The burden and risk of participant attrition from vitamin D receiving treatment arm/s of these trials are unclear. Also, the effect of vitamin D and its co-supplemented forms and other supplements on the mother’s glycemic control and perinatal outcomes remains unclear.

Research objectives

This study aimed to address these issues.

Research methods

Eligible clinical trials were retrieved by searching the PubMed, Embase, and Scopus databases. The burden and risk of participant attrition got determined by random-effect prevalence and pairwise meta-analysis, respectively. The effect of different nutritional supplements on the perinatal outcomes got estimated by fixed-effect network meta-analysis. All analysis ensued in Stata statistical software (v16).

Research results

The database search produced 13 RCTs conducted in Iran and China. The participant attrition from vitamin D treated arms was 6% (95% confidence interval [CI]: 0.03, 0.10), and this risk did not vary from its non-recipient arms.

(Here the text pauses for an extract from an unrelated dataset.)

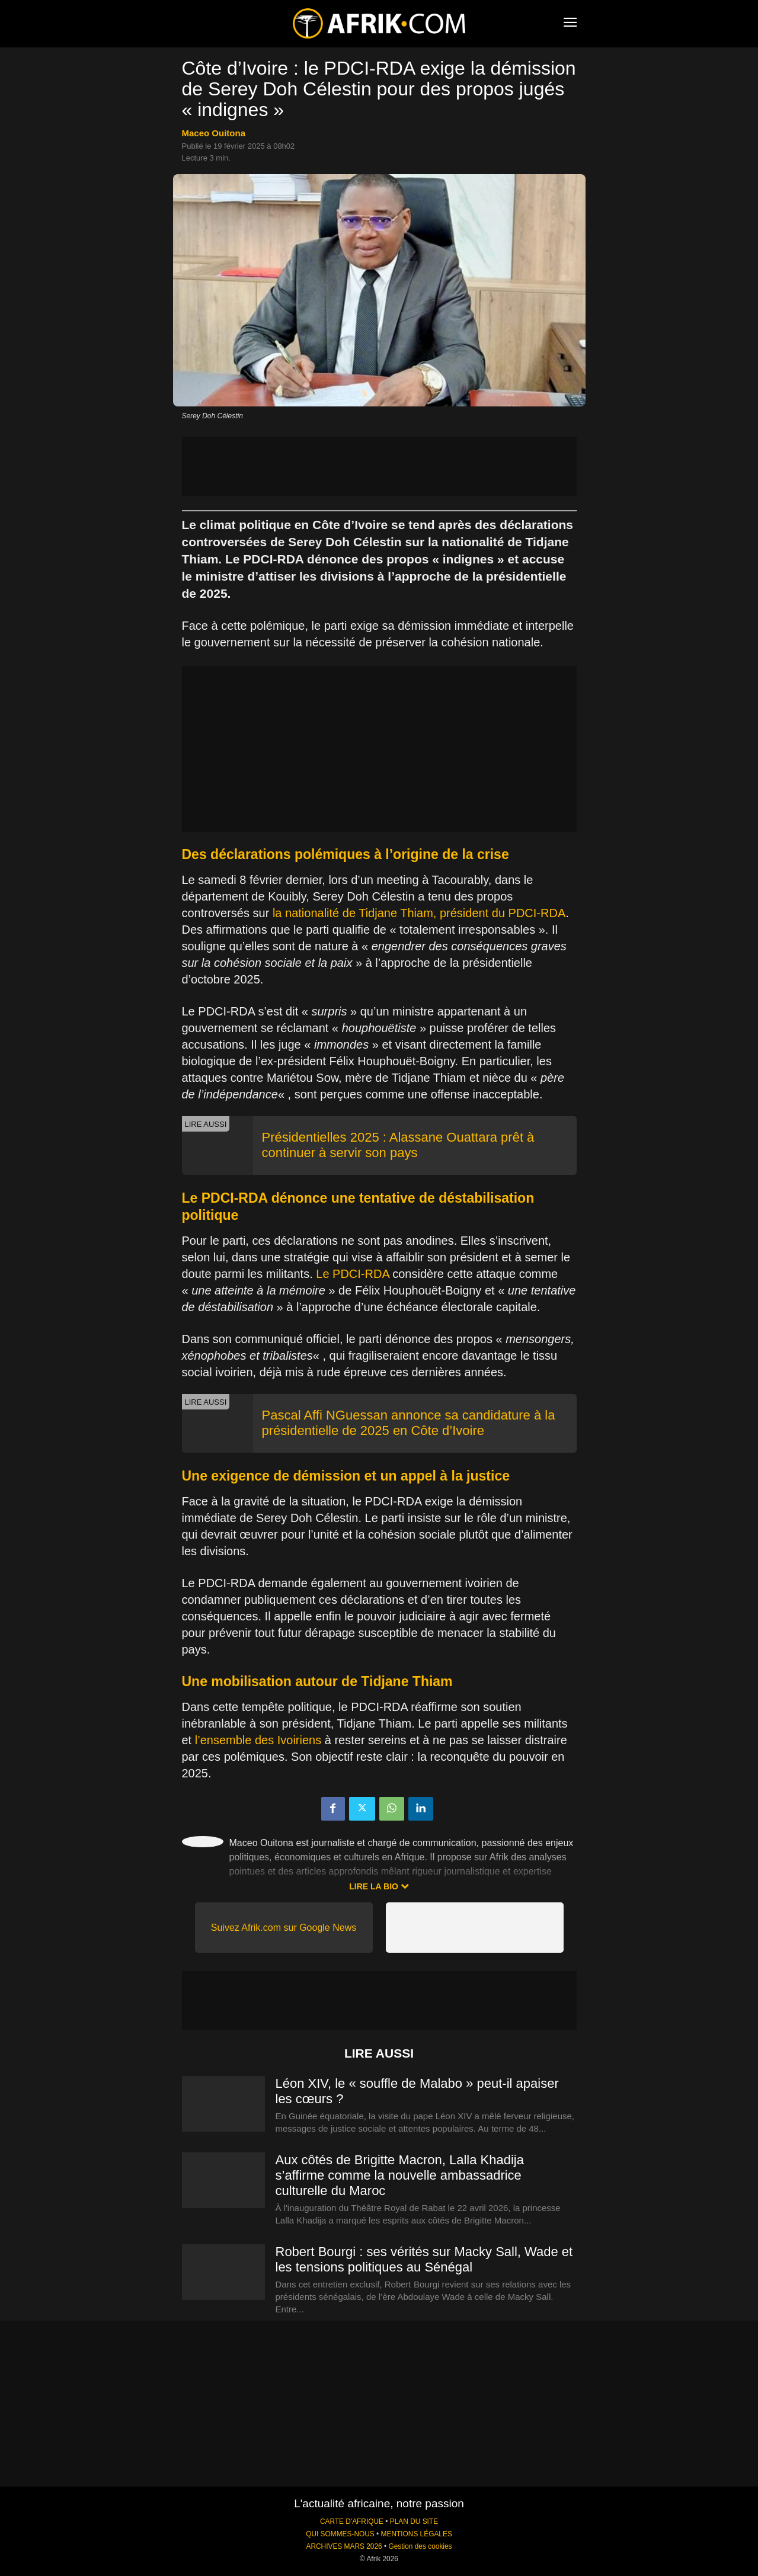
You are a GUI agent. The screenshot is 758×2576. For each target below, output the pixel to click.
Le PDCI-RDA (352, 1273)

The cesarean section risk decreased with the combined supplementation of vitamin D and calcium [risk ratio (RR): 0.37; 95%CI: 0.18, 0.74]. The vitamin D alone and its co-supplemented forms with calcium and omega-3 fatty acids decreased the risk of newborn- hyperbilirubinemia or hospitalization. The probiotics co-supplemented form of vitamin D decreased newborn hyperbilirubinemia risk (RR: 0.28; 95%CI: 0.09, 0.91). The fasting plasma glucose levels didn’t vary across the compared interventions.

Research conclusions

This study suggests that vitamin D supplementation is a relatively well-tolerated intervention in GDM patients resulting in relatively low participant attrition from RCTs testing it. Also, this study suggests that some nutritional supplements can be beneficial in reducing perinatal outcomes.

Research perspectives

Given the low burden of participant attrition from the vitamin-supplemented arms of RCTs, future trialists may find the conduct of RCTs with a larger sample size reasonable to produce rigorous results.